» **Document text**:

---+---

The oxytocin and vasopressin 1A (V1A) receptors are emerging therapeutic targets for social disorders such as schizophrenia and autism. The native ligands of these GPCRs are closely related nonapeptides oxytocin and arginine vasopressin. Despite therapeutic interest, there is a lack of understanding about how these peptides bind and activate their receptors. This is due to the limited structural information available of these receptors, and absence of any peptide bound structures. This can be attributed to the low expression levels of these receptors. Thus, the aim of this study was to use our novel mammalian cell directed evolution platform to generate high expressing mutants of the oxytocin and V1A receptors to enable structure determination and elucidation of peptide binding modes.
We sought to introduce and select for mutations that would enhance protein expression levels, and protein stability using directed evolution. To achieve this, lentivirus carrying a mutant receptor library was created to introduce clones into HEK293F cells. These receptors underwent two rounds of error prone PCR, and fluorescence activated cell sorting in the presence of a fluorescent ligand to enrich the highest binding population.

---+---

» **Dataset**:
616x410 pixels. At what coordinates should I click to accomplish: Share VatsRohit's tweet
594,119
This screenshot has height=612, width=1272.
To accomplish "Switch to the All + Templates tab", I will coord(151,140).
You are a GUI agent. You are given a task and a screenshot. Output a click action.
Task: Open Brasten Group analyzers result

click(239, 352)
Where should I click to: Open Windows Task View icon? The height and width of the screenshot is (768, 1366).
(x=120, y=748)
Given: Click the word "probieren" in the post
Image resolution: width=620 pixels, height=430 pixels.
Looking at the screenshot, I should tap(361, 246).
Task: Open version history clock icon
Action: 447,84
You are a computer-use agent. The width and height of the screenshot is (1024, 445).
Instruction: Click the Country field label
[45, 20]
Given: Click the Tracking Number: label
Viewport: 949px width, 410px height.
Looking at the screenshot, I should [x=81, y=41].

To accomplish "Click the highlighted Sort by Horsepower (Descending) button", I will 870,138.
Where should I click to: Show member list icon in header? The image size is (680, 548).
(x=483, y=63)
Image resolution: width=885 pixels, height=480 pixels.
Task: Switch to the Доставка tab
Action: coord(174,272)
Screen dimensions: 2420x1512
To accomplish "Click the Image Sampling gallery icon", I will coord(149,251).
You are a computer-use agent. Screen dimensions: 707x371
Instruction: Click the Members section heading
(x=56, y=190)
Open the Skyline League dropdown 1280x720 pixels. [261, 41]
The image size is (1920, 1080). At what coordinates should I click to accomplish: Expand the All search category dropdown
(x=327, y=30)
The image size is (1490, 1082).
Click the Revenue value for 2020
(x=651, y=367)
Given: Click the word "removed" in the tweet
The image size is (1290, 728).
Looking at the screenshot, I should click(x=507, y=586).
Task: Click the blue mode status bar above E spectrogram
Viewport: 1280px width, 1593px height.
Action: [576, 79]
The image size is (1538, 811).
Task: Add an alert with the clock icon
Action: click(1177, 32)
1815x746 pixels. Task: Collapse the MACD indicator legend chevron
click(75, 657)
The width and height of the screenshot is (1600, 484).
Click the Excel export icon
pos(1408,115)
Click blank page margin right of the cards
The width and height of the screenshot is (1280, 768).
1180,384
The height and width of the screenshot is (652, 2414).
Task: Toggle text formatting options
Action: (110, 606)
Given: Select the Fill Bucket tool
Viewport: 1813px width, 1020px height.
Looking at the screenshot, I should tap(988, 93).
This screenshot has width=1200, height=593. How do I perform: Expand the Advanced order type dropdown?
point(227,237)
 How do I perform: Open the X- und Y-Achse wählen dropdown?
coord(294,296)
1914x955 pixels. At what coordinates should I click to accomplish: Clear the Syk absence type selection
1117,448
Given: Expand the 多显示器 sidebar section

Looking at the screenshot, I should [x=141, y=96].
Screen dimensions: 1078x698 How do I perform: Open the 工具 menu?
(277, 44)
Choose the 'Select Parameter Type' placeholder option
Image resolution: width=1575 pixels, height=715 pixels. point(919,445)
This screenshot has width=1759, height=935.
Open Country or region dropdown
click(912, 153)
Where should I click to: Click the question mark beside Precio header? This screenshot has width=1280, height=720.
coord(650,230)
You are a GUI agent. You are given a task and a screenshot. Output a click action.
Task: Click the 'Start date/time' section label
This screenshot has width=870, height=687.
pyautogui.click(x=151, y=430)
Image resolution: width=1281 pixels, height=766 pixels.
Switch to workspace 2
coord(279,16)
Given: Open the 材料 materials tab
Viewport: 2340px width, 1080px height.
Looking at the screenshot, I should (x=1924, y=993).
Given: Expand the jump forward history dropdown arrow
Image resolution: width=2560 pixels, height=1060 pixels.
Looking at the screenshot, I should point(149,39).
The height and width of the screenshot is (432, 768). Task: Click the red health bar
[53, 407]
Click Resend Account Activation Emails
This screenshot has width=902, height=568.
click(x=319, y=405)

---+---

» **Problem set**:
A. In the oxytocin receptor text, which cells were the mutant receptor clones introduced into?
B. Write the next part of the oxytocin receptor text, starting after its final sentence.
The listing comes from a separate source.

» **Answers to the tasks**:
A. HEK293F cells.

B.
Individual mutants from this high expressing populations were isolated, sequenced, and assayed for binding, expression and signalling. Expression was enhanced 2-5 fold, with the introduction of only 3-5 point mutations, demonstrated by fluorescent ligand binding and Hibit expression assay. Interestingly there was a tendency towards signalling incompetent receptors.
The highest expressing V1A mutants were cloned into mammalian cell purification vectors, and purified. Small scale purifications of mutant variants confirmed significant increases in expression compared to wild type. Larger scale purifications of the best variant, V1A demonstrated yields of ~1 mg/L. We have thus successfully generated useful variants of these receptors, which will enable us to move forward with further protein characterisation, and structure determination using cryo-EM.